■ Aim of the exercise
Print the listing in full, with no character changed.

■ Stored data
-=-=-=-=-

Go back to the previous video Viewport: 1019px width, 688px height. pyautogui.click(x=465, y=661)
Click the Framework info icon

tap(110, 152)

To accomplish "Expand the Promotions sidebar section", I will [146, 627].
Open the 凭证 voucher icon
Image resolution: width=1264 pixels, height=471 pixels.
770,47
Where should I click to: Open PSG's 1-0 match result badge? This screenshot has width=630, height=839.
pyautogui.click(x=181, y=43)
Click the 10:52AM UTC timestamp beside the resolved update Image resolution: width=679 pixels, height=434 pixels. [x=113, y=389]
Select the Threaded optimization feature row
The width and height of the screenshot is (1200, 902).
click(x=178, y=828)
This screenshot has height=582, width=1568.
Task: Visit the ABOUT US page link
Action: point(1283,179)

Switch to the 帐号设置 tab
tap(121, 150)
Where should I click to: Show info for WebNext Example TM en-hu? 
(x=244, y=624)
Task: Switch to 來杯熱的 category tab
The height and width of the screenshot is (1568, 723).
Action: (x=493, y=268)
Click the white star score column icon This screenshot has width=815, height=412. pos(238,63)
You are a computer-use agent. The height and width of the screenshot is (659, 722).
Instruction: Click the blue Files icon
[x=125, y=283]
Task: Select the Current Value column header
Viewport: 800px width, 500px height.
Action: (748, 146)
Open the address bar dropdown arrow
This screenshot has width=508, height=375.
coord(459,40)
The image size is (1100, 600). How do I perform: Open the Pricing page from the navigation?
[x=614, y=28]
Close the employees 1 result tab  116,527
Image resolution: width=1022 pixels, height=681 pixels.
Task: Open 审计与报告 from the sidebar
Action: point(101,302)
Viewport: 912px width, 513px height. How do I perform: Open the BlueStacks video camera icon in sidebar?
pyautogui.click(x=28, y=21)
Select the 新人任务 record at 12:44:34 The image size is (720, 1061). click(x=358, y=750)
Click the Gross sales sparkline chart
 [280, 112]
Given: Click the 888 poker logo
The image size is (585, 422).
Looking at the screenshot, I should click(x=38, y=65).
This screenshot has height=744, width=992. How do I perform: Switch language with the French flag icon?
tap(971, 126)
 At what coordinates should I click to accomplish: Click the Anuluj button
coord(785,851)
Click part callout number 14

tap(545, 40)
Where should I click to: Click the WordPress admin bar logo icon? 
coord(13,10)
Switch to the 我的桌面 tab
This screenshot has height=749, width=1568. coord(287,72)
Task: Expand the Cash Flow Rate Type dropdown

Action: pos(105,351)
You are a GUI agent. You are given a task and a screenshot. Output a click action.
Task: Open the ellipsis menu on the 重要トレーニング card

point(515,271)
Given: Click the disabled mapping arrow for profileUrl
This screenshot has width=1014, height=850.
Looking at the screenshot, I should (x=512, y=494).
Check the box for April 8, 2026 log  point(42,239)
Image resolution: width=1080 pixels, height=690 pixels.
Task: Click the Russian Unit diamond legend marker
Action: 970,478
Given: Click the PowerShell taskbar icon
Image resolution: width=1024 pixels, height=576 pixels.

-=-=-=-=-

■ Answer for this exercise
Go back to the previous video Viewport: 1019px width, 688px height. pyautogui.click(x=465, y=661)
Click the Framework info icon

tap(110, 152)

To accomplish "Expand the Promotions sidebar section", I will [146, 627].
Open the 凭证 voucher icon
Image resolution: width=1264 pixels, height=471 pixels.
770,47
Where should I click to: Open PSG's 1-0 match result badge? This screenshot has width=630, height=839.
pyautogui.click(x=181, y=43)
Click the 10:52AM UTC timestamp beside the resolved update Image resolution: width=679 pixels, height=434 pixels. [x=113, y=389]
Select the Threaded optimization feature row
The width and height of the screenshot is (1200, 902).
click(x=178, y=828)
This screenshot has height=582, width=1568.
Task: Visit the ABOUT US page link
Action: point(1283,179)

Switch to the 帐号设置 tab
tap(121, 150)
Where should I click to: Show info for WebNext Example TM en-hu? 
(x=244, y=624)
Task: Switch to 來杯熱的 category tab
The height and width of the screenshot is (1568, 723).
Action: (x=493, y=268)
Click the white star score column icon This screenshot has width=815, height=412. pos(238,63)
You are a computer-use agent. The height and width of the screenshot is (659, 722).
Instruction: Click the blue Files icon
[x=125, y=283]
Task: Select the Current Value column header
Viewport: 800px width, 500px height.
Action: (748, 146)
Open the address bar dropdown arrow
This screenshot has width=508, height=375.
coord(459,40)
The image size is (1100, 600). How do I perform: Open the Pricing page from the navigation?
[x=614, y=28]
Close the employees 1 result tab  116,527
Image resolution: width=1022 pixels, height=681 pixels.
Task: Open 审计与报告 from the sidebar
Action: point(101,302)
Viewport: 912px width, 513px height. How do I perform: Open the BlueStacks video camera icon in sidebar?
pyautogui.click(x=28, y=21)
Select the 新人任务 record at 12:44:34 The image size is (720, 1061). click(x=358, y=750)
Click the Gross sales sparkline chart
 [280, 112]
Given: Click the 888 poker logo
The image size is (585, 422).
Looking at the screenshot, I should click(x=38, y=65).
This screenshot has height=744, width=992. How do I perform: Switch language with the French flag icon?
tap(971, 126)
 At what coordinates should I click to accomplish: Click the Anuluj button
coord(785,851)
Click part callout number 14

tap(545, 40)
Where should I click to: Click the WordPress admin bar logo icon? 
coord(13,10)
Switch to the 我的桌面 tab
This screenshot has height=749, width=1568. coord(287,72)
Task: Expand the Cash Flow Rate Type dropdown

Action: pos(105,351)
You are a GUI agent. You are given a task and a screenshot. Output a click action.
Task: Open the ellipsis menu on the 重要トレーニング card

point(515,271)
Given: Click the disabled mapping arrow for profileUrl
This screenshot has width=1014, height=850.
Looking at the screenshot, I should (x=512, y=494).
Check the box for April 8, 2026 log  point(42,239)
Image resolution: width=1080 pixels, height=690 pixels.
Task: Click the Russian Unit diamond legend marker
Action: 970,478
Given: Click the PowerShell taskbar icon
Image resolution: width=1024 pixels, height=576 pixels.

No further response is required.